**Supplied text:**
· · ·

…the year of change
My last post inspired me to talk more about my goals and plans for &Something going into 2023. In truth, it's easier to give advice than to follow it – and that's something I'll try to focus on much more this year.
You see, for a while now, I've felt like I've hit a plateau in my design business. While I recognise that I've worked on some amazing projects over the past few years, I also need to step up and allow the business to move forward somehow. I've outgrown the current model, but I've been trying to figure out the next logical evolution for a long time.
I've got myself stuck in a cycle of taking jobs that I feel comfortable with, the kind that I like and know. It's a dangerous place where my mind is telling me, "It pays the bills; you need this." It's where I feel safe, but it doesn't always excite me.
It wasn't until I spoke to a designer friend about my thoughts that I realised that this feeling of stagnation ran so deep. I started questioning myself, and then I sat down with him and asked him what he thought I should do about it. That meeting was a game-changer. A giant neon lightbulb flashed on, and I felt optimistic for the first time in ages. And now, I have a plan.
The story so far
I live and work in a fairly small, well-established market town on the English-Welsh border. I've mentioned in several of my posts before that it can be challenging to have a creative agency in a place like this because it's not a city, it's not near London, and there are very few, if any, large corporate businesses here.
Despite the issues, though, I like the sense of community here. And I enjoy the opportunity to work so closely with the businesses that thrive here. Many of the businesses I've worked with over the years have become friends, and I've been able to get involved in all sorts of things that I wouldn't necessarily have done anywhere else.
For a small town, it is diverse. There are a lot of little boutique businesses, as well as the better-known high-street brands, and so I've been lucky that I've got to work with some interesting people.

· · ·

**Supplied data:**
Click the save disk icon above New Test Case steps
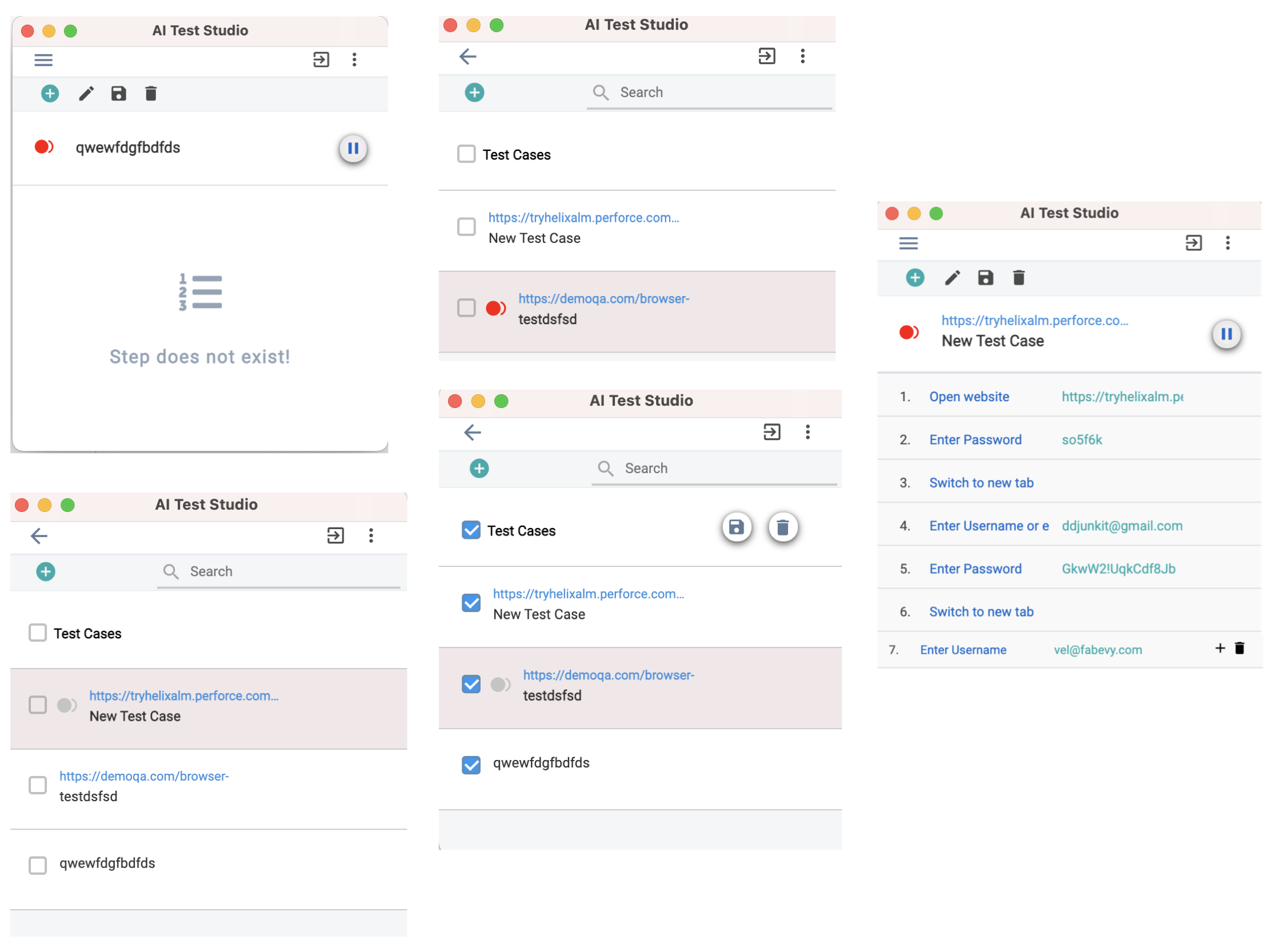Image resolution: width=1272 pixels, height=952 pixels. pos(985,278)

· · ·

**What to produce:**
Continue the blog post about the designer's plans for their business in 2023, starting right after its final sentence.

**Final result:**
But the downside is that it's difficult to break out of this community. No one gets to hear much about a small studio like mine in places like Birmingham, Manchester, or London. That's where the bigger places are, and there are much bigger fish in their pools.
So my bread-and-butter tends to come from the businesses around my location, and they are predominately looking for branding projects such as logo design and websites. And while I enjoy getting involved in those, it's hard to find stuff that stretches my wings.
Getting good advice
Those already following me might remember that I changed my business name last year. Looking back, that was another sign that I was craving something more. I'd already started to recognise that I needed to evolve, and this was the one thing I could control – by rebranding.
I also knew that I couldn't make any serious changes on my own. I've always tried to maintain relationships with other designers, but asking for help? That's a whole different ballgame, isn't it? Though I knew that's exactly what I'd have to do if I wanted to make changes. I needed help deciding how to use my marketing knowledge to promote my own business growth. So I took a deep breath, and I reached out to someone I knew and trusted – more so, who I admired – and had already achieved some of the growth I wanted for my own business.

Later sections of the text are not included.